Published online by Cambridge University Press: 22 December 2023
Pessimism about democracy is pervasive. Freedom House's most recent survey of the state of democracy in the world is entitled “Democracy in Retreat”. Even in the West, where democracy has long been taken for granted, scholars and observers wonder whether it will survive assaults from within by populists and from without by resurgent authoritarianism. Reflecting these trends, scholarship and commentary is consumed by debate about illiberal democracy, global authoritarianism, and democratic backsliding. Summing up what has become a widespread view, Viktor Orbán, Hungary's current prime minister, recently proclaimed: “The era of liberal democracy is over.”

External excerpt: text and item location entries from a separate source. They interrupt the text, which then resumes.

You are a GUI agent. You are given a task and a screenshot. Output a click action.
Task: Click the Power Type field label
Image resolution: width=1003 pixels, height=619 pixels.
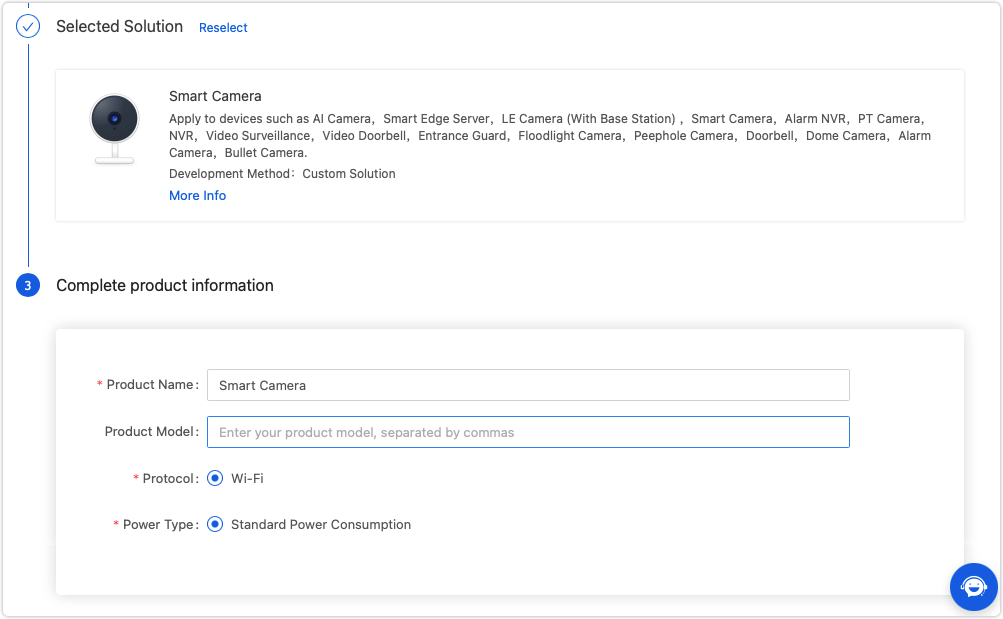point(159,525)
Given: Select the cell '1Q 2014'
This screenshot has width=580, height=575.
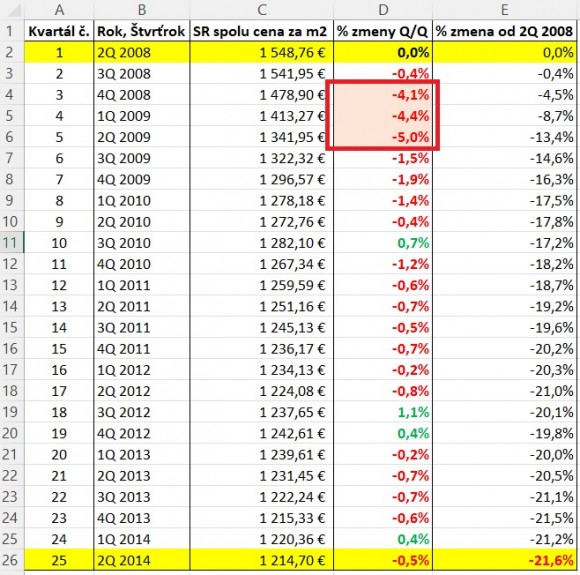Looking at the screenshot, I should [142, 539].
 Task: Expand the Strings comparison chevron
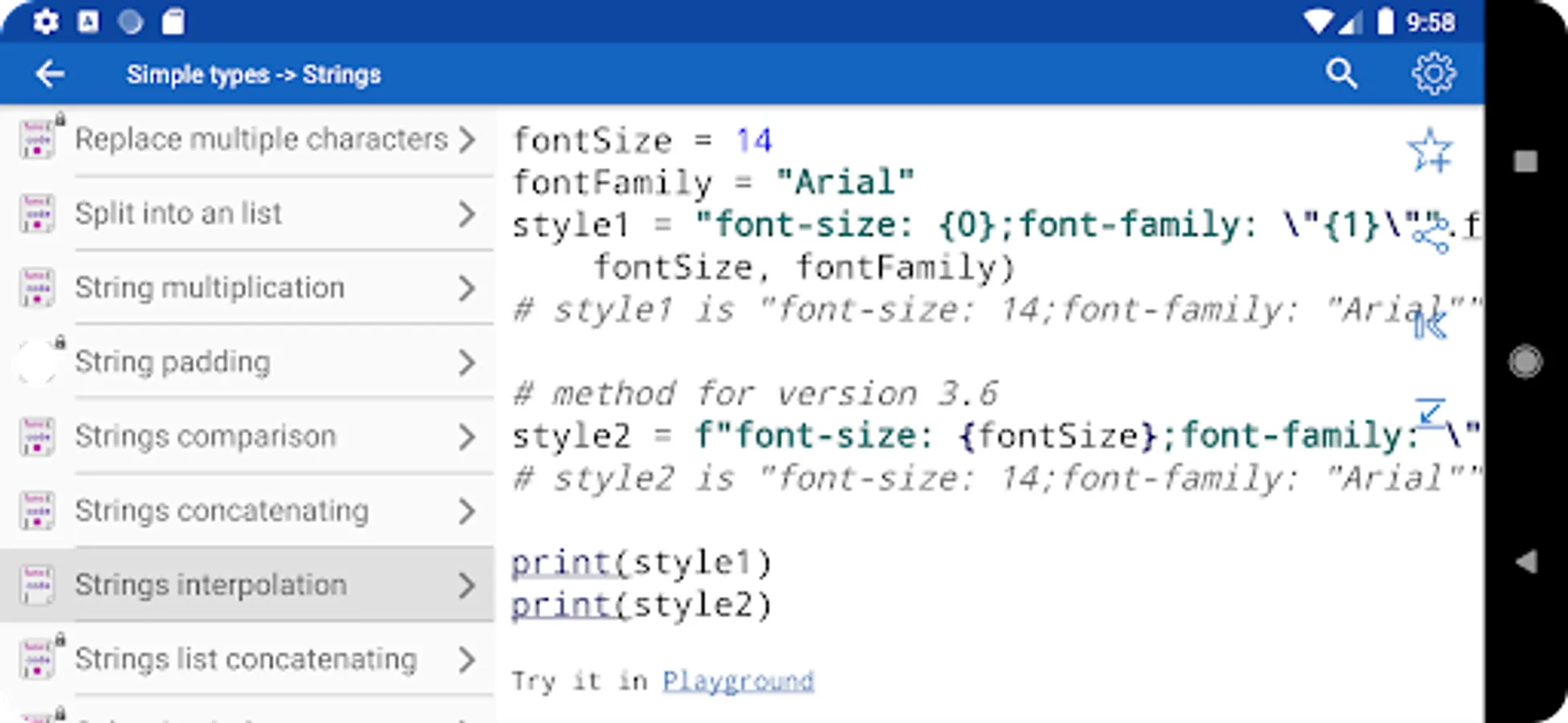[466, 437]
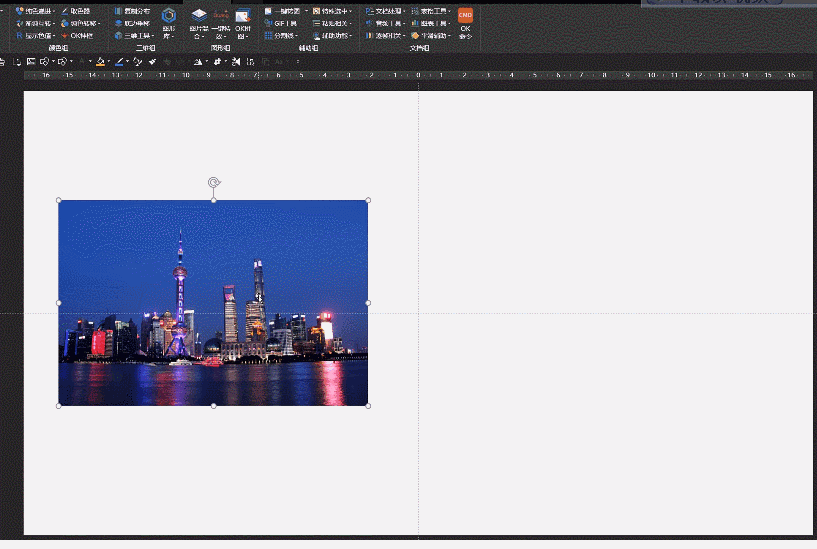Open the GIF工具 tool
The height and width of the screenshot is (549, 817).
[284, 23]
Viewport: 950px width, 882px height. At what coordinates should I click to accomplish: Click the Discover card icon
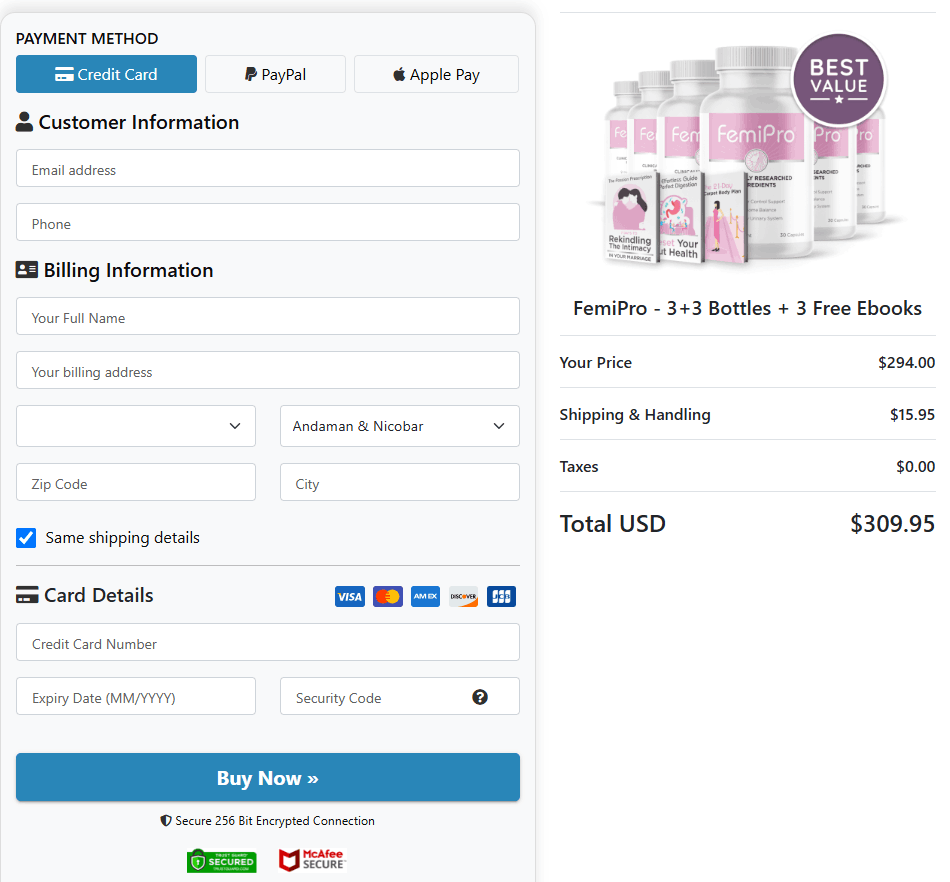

How can we understand the state of democracy in the world today? What makes liberal democracy work well in some places and times and not others? These are questions of the utmost theoretical and practical import. But as I found when writing Democracy and Dictatorship in Europe: From the Ancien Regime to the Present Day (Berman 2019), studying Europe is the perfect way to begin answering them. European history makes clear that much contemporary commentary on the state of democracy is implicitly based on mistaken assumptions about how political development unfolded in the past as well as a warped understanding of what it takes to make democracy work. If we do not study democracy's past, it is hard to fully understand its present.
Painful transition, difficult consolidation
An examination of European history reveals, for example, that quick, painless transitions to democracy are extremely rare. Europe's struggle for democracy began in 1789 with the French Revolution. During the next 150 years, many transitions to democracy occurred in France and other European countries. Most failed, many spectacularly and violently, as in Italy, Germany and Spain during the interwar period. Even the few European countries that had relatively peaceful paths to liberal democracy – Britain being the prime example – took an extremely long time to get there, from the 1688 Glorious Revolution until the extension of universal male suffrage in 1918. (The same could be said of the United States, by the way, which required an immensely bloody civil war and then another hundred years of struggle before it could be considered a full liberal democracy where all citizens had access to their political rights.)